Saturday, January 25, 2014

The Odyssey

Was irritated upon receiving my 2003 D.C.H. Rieu Penguin translation of "The Odyssey" to find the thing in PROSE. (Is that the "thing" now?) I hereby completely declare myself in concordance with the 1967 Richard Lattimore dactylic hexameter version! Can't stand the Rieu version I just got. Not merely a matter of "line breaks," but also the language:

Lattimore:
Tell me, Muse, of the man of many ways, who was driven
far journeys, after he had sacked Troy's sacred citadel.
Many were they whose cities he saw, whose minds he learned of,
many the pains he suffered in his spirit on the wide sea,
struggling for his own life and the homecoming of his companions.
Even so he could not save his companions, hard though
he strove to; they were destroyed by their own wild recklessness,
fools, who devoured the oxen of Helios, the Sun God,
and he took away the day of their homecoming. From some point
here, goddess, daughter of Zeus, speak, and begin our story.

Rieu:
Tell me, Muse, the story of that resourceful man who was driven to wander far and wide after he had sacked the holy citadel of Troy. He saw the cities of many people and he learnt their ways.
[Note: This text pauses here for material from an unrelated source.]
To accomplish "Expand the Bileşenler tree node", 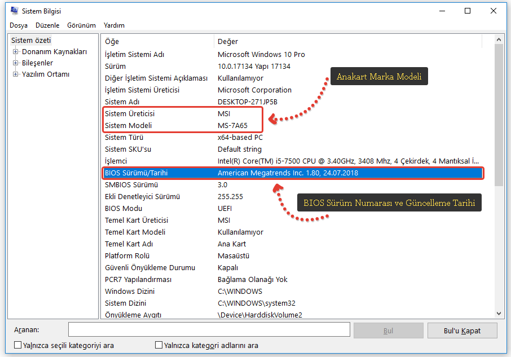I will point(16,63).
He suffered great anguish on the high seas in his struggles to preserve his life and bring his comrades home. But he failed to save those comrades, in spite of all his efforts. It was their own transgression that brought them to their doom, for in their folly they devoured the oxen of Hyperion the Sun-god and he saw to it that they would never return. Tell us this story, goddess daughter of Zeus, beginning at whatever point you will.

More specifically:

they were destroyed by their own wild recklessness,
fools, who devoured the oxen of Helios, the Sun God,
and he took away the day of their homecoming.

vs.

It was their own transgression that brought them to their doom, for in their folly they devoured the oxen of Hyperion the Sun-god and he saw to it that they would never return.

The latter reads like a joke to me, like Steve Allen in the '60s reciting pop lyrics on television to get knowing titters from his audience.